The Shorebird Marathon team was based at Aropuk Lake, the most important post-breeding staging area for Hudsonian Godwits west of Hudson Bay.  FWS biologist Jim Johnson (Migratory Bird Management—Anchorage), an expert on Hudsonian Godwits, joined the expedition to share his experiences capturing and banding godwits in South America with the students.  Amazingly, one of the godwits that Johnson had color-marked thousands of kilometers away in Chile just a few months earlier was seen during the project at Aropuk Lake. Our other adult participants also brought a wealth of expertise to the project. The principal investigators of the Pacific Shorebird Migration Project, Robert E. Gill, Jr. (U.S. Geological Survey, Alaska Science Center) and Nils Warnock (formerly PRBO Conservation Science, now Univ. of California at Davis), taught students how to capture, band, and record data for shorebirds.  Students learned how use both mist-nets and walk-in traps to catch turnstones, sandpipers, and phalaropes.  One of the Western Sandpipers captured by the students had actually been banded by Warnock and his colleagues in California several years earlier.  Gill also gave a PowerPoint presentation in one of the camp’s gazebo tents, using the back of the Service’s Connecting Kids with Nature banner as a screen.  He summarized the work that the Pacific Shorebird Migration Project has done using satellite transmitters to track Bar-tailed Godwits and Bristle-thighed Curlews as they migrate for days across the middle of the Pacific Ocean.  Science teachers Andrea Pokrzywinski (Lower Kuskokwim School District) and Ayme Johnson (Highland Tech High School) designed and led several exercises on topics such as wildlife observation, data collection, and data analysis.

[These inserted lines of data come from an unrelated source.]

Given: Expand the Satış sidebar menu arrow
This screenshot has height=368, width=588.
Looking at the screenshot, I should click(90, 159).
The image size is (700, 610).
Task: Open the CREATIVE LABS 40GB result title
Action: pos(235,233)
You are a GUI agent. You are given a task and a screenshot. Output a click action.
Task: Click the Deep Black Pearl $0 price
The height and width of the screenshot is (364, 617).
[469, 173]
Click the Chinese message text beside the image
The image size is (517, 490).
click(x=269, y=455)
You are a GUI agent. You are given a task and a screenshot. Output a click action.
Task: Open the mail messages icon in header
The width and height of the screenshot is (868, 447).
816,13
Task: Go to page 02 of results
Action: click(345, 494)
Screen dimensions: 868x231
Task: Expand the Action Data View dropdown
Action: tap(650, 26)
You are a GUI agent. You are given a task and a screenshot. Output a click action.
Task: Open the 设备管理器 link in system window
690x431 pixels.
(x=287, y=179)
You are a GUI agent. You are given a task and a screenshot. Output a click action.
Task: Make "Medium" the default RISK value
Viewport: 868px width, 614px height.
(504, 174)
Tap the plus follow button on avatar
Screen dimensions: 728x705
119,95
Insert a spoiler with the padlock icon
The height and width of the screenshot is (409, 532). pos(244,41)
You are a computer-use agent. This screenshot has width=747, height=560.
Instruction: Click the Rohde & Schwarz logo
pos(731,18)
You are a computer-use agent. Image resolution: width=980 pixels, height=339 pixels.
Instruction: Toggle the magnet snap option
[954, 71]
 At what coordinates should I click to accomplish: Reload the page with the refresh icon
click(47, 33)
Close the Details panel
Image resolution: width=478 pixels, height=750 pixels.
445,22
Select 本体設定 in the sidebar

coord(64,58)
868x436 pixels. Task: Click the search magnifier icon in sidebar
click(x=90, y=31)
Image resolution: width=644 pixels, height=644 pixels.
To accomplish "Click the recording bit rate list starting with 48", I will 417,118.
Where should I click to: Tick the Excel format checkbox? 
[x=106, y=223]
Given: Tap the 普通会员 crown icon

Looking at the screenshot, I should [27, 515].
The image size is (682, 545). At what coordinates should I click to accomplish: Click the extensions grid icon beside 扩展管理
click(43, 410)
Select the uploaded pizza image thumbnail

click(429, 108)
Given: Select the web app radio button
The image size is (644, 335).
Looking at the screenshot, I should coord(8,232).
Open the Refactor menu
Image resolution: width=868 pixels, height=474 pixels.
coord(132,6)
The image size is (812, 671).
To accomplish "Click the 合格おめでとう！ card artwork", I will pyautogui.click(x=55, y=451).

Just as importantly, the students taught one another about many aspects of the culture in their respective communities.  By swapping stories comparing Western and Native traditions, urban vs. rural life, and experiences in Alaska vs. the Lower 48, the students came to a better understanding of both the natural world and the human communities that depend on it.  With the help of their high school teachers, the students teamed up to draft a brief video describing their experiences and what they learned during their Shorebird Marathon adventure.  The first version of their video can be viewed on YouTube at http://www.youtube.com/watch?v=Hv73J6-bRRM.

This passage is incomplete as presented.